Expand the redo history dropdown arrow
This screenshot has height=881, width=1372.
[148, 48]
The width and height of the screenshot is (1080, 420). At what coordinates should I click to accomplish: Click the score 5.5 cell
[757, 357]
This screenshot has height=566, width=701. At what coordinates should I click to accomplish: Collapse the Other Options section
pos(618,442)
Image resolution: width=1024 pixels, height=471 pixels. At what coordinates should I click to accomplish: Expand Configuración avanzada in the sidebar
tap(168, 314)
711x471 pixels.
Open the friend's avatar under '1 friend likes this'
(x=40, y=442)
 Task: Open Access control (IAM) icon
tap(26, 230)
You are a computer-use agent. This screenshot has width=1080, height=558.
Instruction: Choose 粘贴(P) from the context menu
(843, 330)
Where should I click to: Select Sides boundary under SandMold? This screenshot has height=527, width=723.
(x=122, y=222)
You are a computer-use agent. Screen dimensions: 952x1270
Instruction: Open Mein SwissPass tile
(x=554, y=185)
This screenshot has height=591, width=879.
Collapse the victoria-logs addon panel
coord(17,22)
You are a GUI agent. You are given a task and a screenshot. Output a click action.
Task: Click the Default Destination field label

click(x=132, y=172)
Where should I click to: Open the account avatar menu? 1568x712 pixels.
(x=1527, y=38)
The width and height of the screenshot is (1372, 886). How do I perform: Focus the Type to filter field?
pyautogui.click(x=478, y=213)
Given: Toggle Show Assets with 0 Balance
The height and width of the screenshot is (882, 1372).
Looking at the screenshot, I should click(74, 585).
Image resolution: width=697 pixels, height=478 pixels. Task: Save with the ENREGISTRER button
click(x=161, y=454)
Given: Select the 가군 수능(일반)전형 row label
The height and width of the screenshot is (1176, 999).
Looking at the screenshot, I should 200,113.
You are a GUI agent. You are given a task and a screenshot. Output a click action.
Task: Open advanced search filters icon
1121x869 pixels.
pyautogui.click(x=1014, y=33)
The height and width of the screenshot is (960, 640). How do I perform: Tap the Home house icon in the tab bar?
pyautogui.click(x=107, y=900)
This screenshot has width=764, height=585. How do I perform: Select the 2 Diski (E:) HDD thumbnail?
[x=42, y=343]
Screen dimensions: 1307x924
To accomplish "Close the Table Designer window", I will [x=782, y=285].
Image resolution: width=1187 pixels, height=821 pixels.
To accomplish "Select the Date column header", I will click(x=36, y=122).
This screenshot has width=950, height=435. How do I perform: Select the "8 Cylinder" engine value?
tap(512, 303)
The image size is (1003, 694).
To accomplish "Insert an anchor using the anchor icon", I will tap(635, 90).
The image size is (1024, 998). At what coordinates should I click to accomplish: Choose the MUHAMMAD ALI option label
__________
> **What is asked**
Reproduce all the items above word for word, keeping every line in its original order.

> **Written response**
Expand the redo history dropdown arrow
This screenshot has height=881, width=1372.
[148, 48]
The width and height of the screenshot is (1080, 420). At what coordinates should I click to accomplish: Click the score 5.5 cell
[757, 357]
This screenshot has height=566, width=701. At what coordinates should I click to accomplish: Collapse the Other Options section
pos(618,442)
Image resolution: width=1024 pixels, height=471 pixels. At what coordinates should I click to accomplish: Expand Configuración avanzada in the sidebar
tap(168, 314)
711x471 pixels.
Open the friend's avatar under '1 friend likes this'
(x=40, y=442)
 Task: Open Access control (IAM) icon
tap(26, 230)
You are a computer-use agent. This screenshot has width=1080, height=558.
Instruction: Choose 粘贴(P) from the context menu
(843, 330)
Where should I click to: Select Sides boundary under SandMold? This screenshot has height=527, width=723.
(x=122, y=222)
You are a computer-use agent. Screen dimensions: 952x1270
Instruction: Open Mein SwissPass tile
(x=554, y=185)
This screenshot has height=591, width=879.
Collapse the victoria-logs addon panel
coord(17,22)
You are a GUI agent. You are given a task and a screenshot. Output a click action.
Task: Click the Default Destination field label

click(x=132, y=172)
Where should I click to: Open the account avatar menu? 1568x712 pixels.
(x=1527, y=38)
The width and height of the screenshot is (1372, 886). How do I perform: Focus the Type to filter field?
pyautogui.click(x=478, y=213)
Given: Toggle Show Assets with 0 Balance
The height and width of the screenshot is (882, 1372).
Looking at the screenshot, I should click(74, 585).
Image resolution: width=697 pixels, height=478 pixels. Task: Save with the ENREGISTRER button
click(x=161, y=454)
Given: Select the 가군 수능(일반)전형 row label
The height and width of the screenshot is (1176, 999).
Looking at the screenshot, I should 200,113.
You are a GUI agent. You are given a task and a screenshot. Output a click action.
Task: Open advanced search filters icon
1121x869 pixels.
pyautogui.click(x=1014, y=33)
The height and width of the screenshot is (960, 640). How do I perform: Tap the Home house icon in the tab bar?
pyautogui.click(x=107, y=900)
This screenshot has width=764, height=585. How do I perform: Select the 2 Diski (E:) HDD thumbnail?
[x=42, y=343]
Screen dimensions: 1307x924
To accomplish "Close the Table Designer window", I will [x=782, y=285].
Image resolution: width=1187 pixels, height=821 pixels.
To accomplish "Select the Date column header", I will click(x=36, y=122).
This screenshot has width=950, height=435. How do I perform: Select the "8 Cylinder" engine value?
tap(512, 303)
The image size is (1003, 694).
To accomplish "Insert an anchor using the anchor icon", I will tap(635, 90).
The image size is (1024, 998). At what coordinates should I click to accomplish: Choose the MUHAMMAD ALI option label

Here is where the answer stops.